• The task
Rewrite every item below, substituting "Locate" for each occurrence of "Find the location of" and leaving everything else unchanged.

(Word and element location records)
^^^^^^^^

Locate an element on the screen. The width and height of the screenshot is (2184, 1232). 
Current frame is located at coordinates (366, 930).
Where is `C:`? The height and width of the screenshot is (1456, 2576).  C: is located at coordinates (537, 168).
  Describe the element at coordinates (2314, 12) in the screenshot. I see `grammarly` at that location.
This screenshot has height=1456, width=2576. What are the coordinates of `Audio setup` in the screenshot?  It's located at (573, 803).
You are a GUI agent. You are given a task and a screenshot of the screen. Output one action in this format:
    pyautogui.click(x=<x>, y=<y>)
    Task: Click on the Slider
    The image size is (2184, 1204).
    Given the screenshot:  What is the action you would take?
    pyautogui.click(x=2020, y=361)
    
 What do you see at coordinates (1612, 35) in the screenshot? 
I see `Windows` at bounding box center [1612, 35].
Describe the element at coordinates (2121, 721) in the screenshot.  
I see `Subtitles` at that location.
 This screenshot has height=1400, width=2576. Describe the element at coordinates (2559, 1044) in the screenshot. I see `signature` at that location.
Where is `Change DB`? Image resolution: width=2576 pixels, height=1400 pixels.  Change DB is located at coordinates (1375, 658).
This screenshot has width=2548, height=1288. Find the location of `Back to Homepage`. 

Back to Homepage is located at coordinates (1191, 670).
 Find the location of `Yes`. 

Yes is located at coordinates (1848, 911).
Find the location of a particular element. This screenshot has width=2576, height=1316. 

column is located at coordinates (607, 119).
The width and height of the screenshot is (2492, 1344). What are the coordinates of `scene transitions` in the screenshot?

^^^^^^^^

• Exercise result
Locate an element on the screen. The width and height of the screenshot is (2184, 1232). 
Current frame is located at coordinates (366, 930).
Where is `C:`? The height and width of the screenshot is (1456, 2576).  C: is located at coordinates (537, 168).
  Describe the element at coordinates (2314, 12) in the screenshot. I see `grammarly` at that location.
This screenshot has height=1456, width=2576. What are the coordinates of `Audio setup` in the screenshot?  It's located at (573, 803).
You are a GUI agent. You are given a task and a screenshot of the screen. Output one action in this format:
    pyautogui.click(x=<x>, y=<y>)
    Task: Click on the Slider
    The image size is (2184, 1204).
    Given the screenshot:  What is the action you would take?
    pyautogui.click(x=2020, y=361)
    
 What do you see at coordinates (1612, 35) in the screenshot? 
I see `Windows` at bounding box center [1612, 35].
Describe the element at coordinates (2121, 721) in the screenshot.  
I see `Subtitles` at that location.
 This screenshot has height=1400, width=2576. Describe the element at coordinates (2559, 1044) in the screenshot. I see `signature` at that location.
Where is `Change DB`? Image resolution: width=2576 pixels, height=1400 pixels.  Change DB is located at coordinates (1375, 658).
This screenshot has width=2548, height=1288. Locate `Back to Homepage`. 

Back to Homepage is located at coordinates (1191, 670).
 Locate `Yes`. 

Yes is located at coordinates (1848, 911).
Locate a particular element. This screenshot has width=2576, height=1316. 

column is located at coordinates (607, 119).
The width and height of the screenshot is (2492, 1344). What are the coordinates of `scene transitions` in the screenshot?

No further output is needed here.